Takeaway – regardless of whatever curve ball is thrown these guys’ way, they hustle and just do whatever it takes. In such a competitive and cutthroat industry, HTMIIA shows you have no choice but to be bold, borderline shameless, and pivot whenever necessary to get your denim noticed.
2. Only Use The Best
When they came across the raw selvedge denim, Ben knew it was premium material for a reasonable price (I think they say around $5,000). On top of that, they knew they couldn’t seek just anyone’s advice or help to get bring their denim to market – they reached out to Ben’s former FIT instructor, John Varvatos and his top denim designer, then one of the most established pattern makers in NYC.

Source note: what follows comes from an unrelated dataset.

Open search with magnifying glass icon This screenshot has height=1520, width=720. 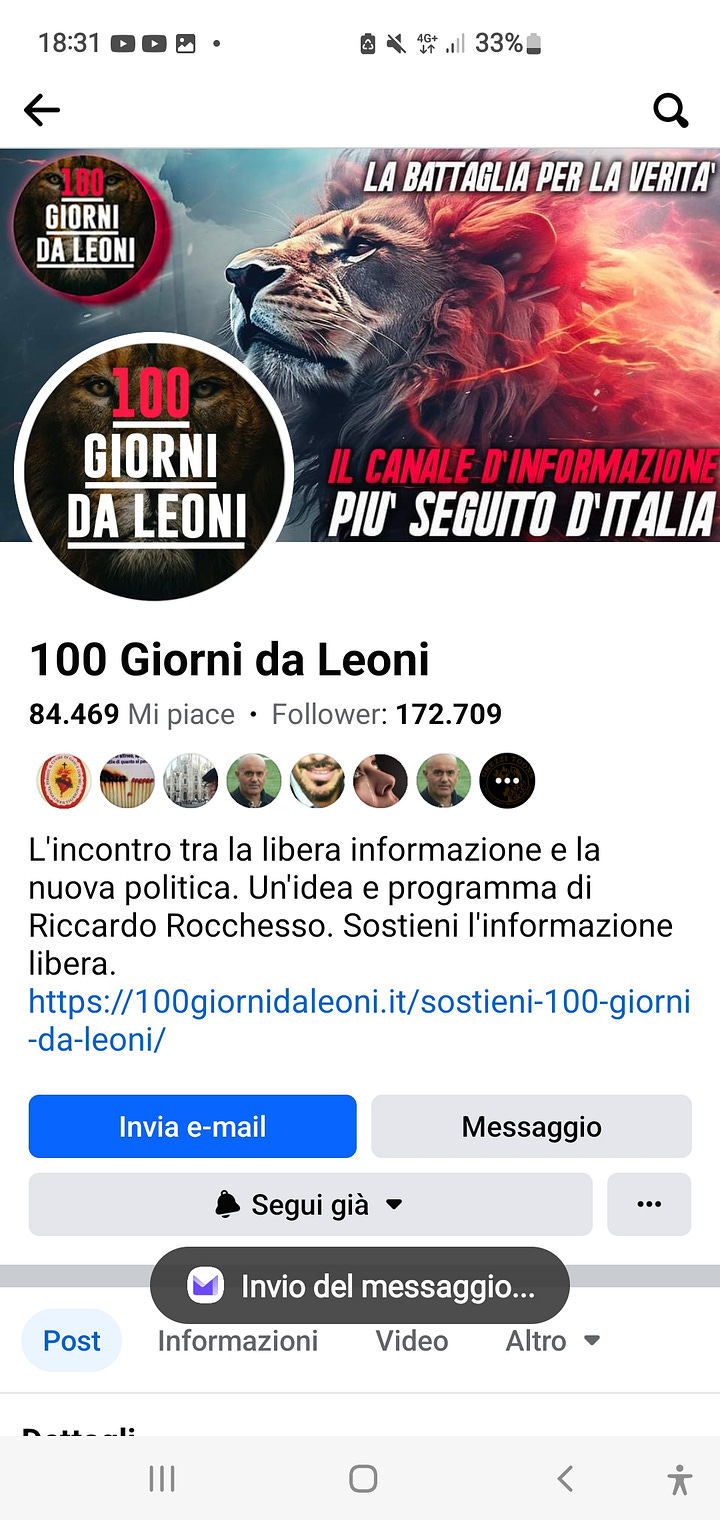671,110
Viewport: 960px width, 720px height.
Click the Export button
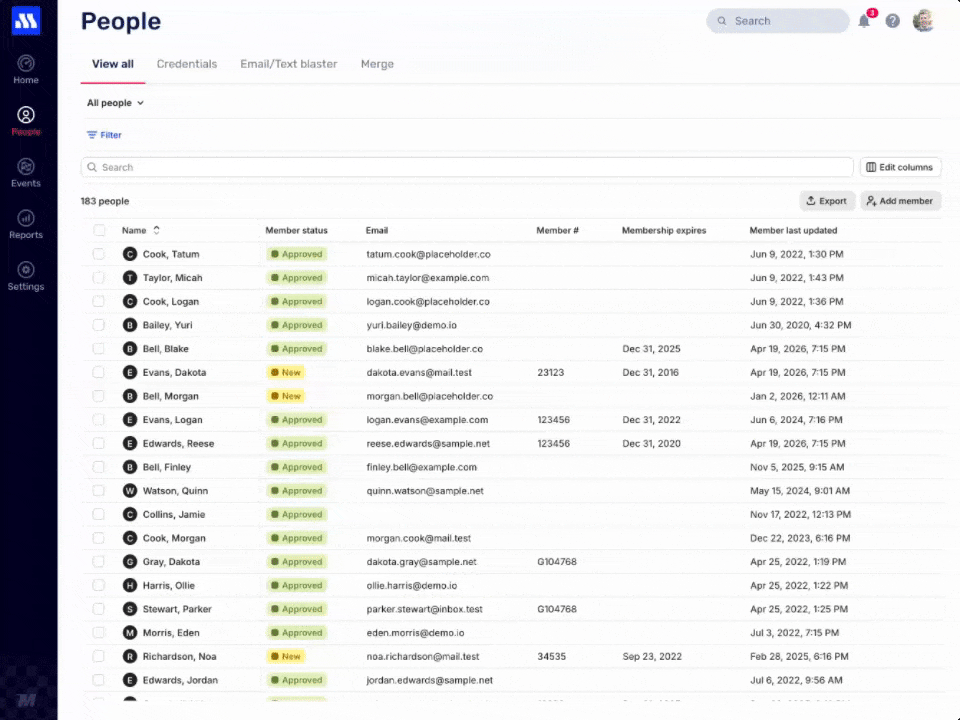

Takeaway – there is a reason why guys like Ande Whall, Roy, and Pure Blue Japan source their denim from one of two places in the world, and no where else. It’s because they know the material is the best. Moreover, you might argue that all-in-one denim manufacturers (e.g. Raleigh Denim) run quite a risk by in-housing all steps, but hey – in their mind they’re only going with the best, right?
3. Know Your Market
Prior to having their denim pattern made, Ben meticulously researches and conceptualizes the denim design and every little detail; knowing that if the pattern comes out according to his plans, it will bode well with their target market. Unfortunately, the pattern comes out completely wrong and indeed drowns with misery.
Takeaway – Knowing your market for any product is vital, and raw denim is no different. Regardless of the denim line, each brand knows how detail-oriented denim heads are and go out of their way to please. Whether it’s the selvedge color, custom rivets/donuts, slubbiness, or tiny little tag tucked inside, denim manufacturers know that even though it might be a pain to have done, their target market goes banana’s over this stuff. It’s precisely why you see some players producing unimaginable denim, such as Naked & Famous’ Red Weft Denim.
While How To Make It In America is by no means a how-to on making it in the denim industry, I think there are some pretty solid lessons to learn if you ever want to take a crack at it.